Namun fashion terkini menawarkan model yang lebih simple untuk digunakan dan sukses membuat fashion syar’i terlihat lebih rumit. Kini kita biasa melihat muslimah berpakaian serba ketat, membentuk lekuk tubuh, menggunakan kerudung “berpunuk” yang tipis dan tembus pandang. Dan kebanyakan muslimah justru merasa aneh serta takut bila melihat muslimah lain mengenakan pakaian sederhana, jilbab longgar, berkerudung lebar yang sejatinya menunjukkan identitas islam sebenarnya.

Kedua dalam hal food atau makanan yang halal lagi bermanfaat seperti tercantum dalam Alquran atau sesuai sunnah Rasulullah yaitu madu, zaitun, anggur, pisang, gandum, susu, daging, ikan, dan sebagainya. Secara medis pun sudah dibuktikan khasiatnya. Bandingkan dengan food ala westernisasi yang mengandung berbagai zat sintetis seperti pengawet, pewarna, perasa buatan yang notabene adalah zat kimia dan efek jangka panjangnya tidak bisa diprediksi.

Meski begitu hal ini sukses menaklukkan lidah umat islam utamanya anak. Anak lebih suka jajanan “pabrik” dibanding buah, lebih suka gorengan fast (junk) food dibanding ikan serta sayuran apalagi orang tua cenderung membiarkan dan menuruti kemauan anaknya. Anak pun sering lahap makan tanpa mengucap bismillah dan alhamdulillah sampai kekenyangan hingga menjadi malas beraktifitas, bahkan tidak ingin mencoba puasa sunnah karena makanan enak selalu tersedia.

Ketiga adalah film sebagai salah satu bentuk hiburan yang memanjakan umat islam ketika tidak ada hal yang dilakukan. Film sejatinya mampu dimanfaatkan untuk mendukung dakwah islam. Seperti film yang berceritera kisah perjuangan sahabat Rasulullah atau kisah teladan nabi dan rasul terdahulu. Namun film ala westernisasi dengan segala kecanggihan grafis, audio, jalan cerita yang lebih keren ternyata sukses menarik hati umat islam. Kini umat lebih suka film sains-fiksi, berbau sihir, horor, pembunuhan, yang sebenarnya sarat akan muatan negatif. Dan tidak sedikit film yang sengaja mendistorsi sejarah kejayaan islam lebih-lebih secara tidak langsung merepresentasikan islam sebagai teroris.

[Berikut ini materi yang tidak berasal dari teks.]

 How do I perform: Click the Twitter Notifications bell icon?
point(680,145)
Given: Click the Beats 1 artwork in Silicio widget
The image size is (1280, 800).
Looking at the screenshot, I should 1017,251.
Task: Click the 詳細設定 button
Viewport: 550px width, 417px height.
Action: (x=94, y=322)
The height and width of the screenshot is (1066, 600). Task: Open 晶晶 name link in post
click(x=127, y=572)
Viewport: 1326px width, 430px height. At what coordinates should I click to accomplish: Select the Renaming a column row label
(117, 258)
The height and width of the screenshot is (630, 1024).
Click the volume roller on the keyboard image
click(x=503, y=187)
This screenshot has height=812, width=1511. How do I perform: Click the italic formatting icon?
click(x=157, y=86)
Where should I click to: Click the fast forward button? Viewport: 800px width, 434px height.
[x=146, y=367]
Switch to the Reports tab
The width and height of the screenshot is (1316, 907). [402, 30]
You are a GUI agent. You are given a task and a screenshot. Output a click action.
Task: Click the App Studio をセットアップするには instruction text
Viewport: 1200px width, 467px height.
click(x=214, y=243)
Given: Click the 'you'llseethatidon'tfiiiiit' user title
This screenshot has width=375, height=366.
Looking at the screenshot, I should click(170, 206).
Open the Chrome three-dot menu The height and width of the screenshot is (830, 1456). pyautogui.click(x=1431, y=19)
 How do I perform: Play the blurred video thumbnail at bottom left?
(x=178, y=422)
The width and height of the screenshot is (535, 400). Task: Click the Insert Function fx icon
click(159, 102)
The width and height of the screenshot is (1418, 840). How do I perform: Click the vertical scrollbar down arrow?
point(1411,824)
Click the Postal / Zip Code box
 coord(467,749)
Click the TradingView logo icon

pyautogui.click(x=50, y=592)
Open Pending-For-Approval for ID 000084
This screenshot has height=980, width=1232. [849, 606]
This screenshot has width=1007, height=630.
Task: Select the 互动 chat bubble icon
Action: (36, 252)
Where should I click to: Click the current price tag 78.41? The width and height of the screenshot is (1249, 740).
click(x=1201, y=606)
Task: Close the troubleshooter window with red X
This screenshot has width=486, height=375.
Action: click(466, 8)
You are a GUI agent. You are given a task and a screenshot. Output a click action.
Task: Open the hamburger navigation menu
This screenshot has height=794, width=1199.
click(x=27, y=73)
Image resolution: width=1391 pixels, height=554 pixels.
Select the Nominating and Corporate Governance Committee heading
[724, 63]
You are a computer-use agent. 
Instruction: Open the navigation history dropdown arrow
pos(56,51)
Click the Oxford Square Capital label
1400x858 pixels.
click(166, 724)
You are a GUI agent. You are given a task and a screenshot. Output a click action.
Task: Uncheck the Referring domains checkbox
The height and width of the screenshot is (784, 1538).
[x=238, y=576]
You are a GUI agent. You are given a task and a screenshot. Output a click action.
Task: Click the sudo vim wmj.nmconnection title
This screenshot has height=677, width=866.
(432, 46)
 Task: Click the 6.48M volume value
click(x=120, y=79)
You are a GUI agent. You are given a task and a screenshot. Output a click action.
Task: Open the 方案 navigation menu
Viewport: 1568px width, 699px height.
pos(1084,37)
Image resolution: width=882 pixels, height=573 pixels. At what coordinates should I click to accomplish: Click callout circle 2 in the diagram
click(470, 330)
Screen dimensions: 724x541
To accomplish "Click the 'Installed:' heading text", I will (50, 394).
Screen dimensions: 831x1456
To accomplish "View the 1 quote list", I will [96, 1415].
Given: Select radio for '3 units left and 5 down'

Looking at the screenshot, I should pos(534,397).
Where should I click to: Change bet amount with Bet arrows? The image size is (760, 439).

Akhirnya semua kembali pada kepekaan dan awareness umat islam terhadap hal baru sekecil mungkin yang hadir di masyarakat sesuai syari’at islam atau tidak. Umat islam diharap lebih selektif dan memikirkan kembali efek jangka panjang setiap hal baru tersebut. Dan jangan sampai umat islam lebih memilih dan siap untuk kehilangan identitas dan eksistensinya di dunia demi kepentingan pribadi. (usb/dakwatuna)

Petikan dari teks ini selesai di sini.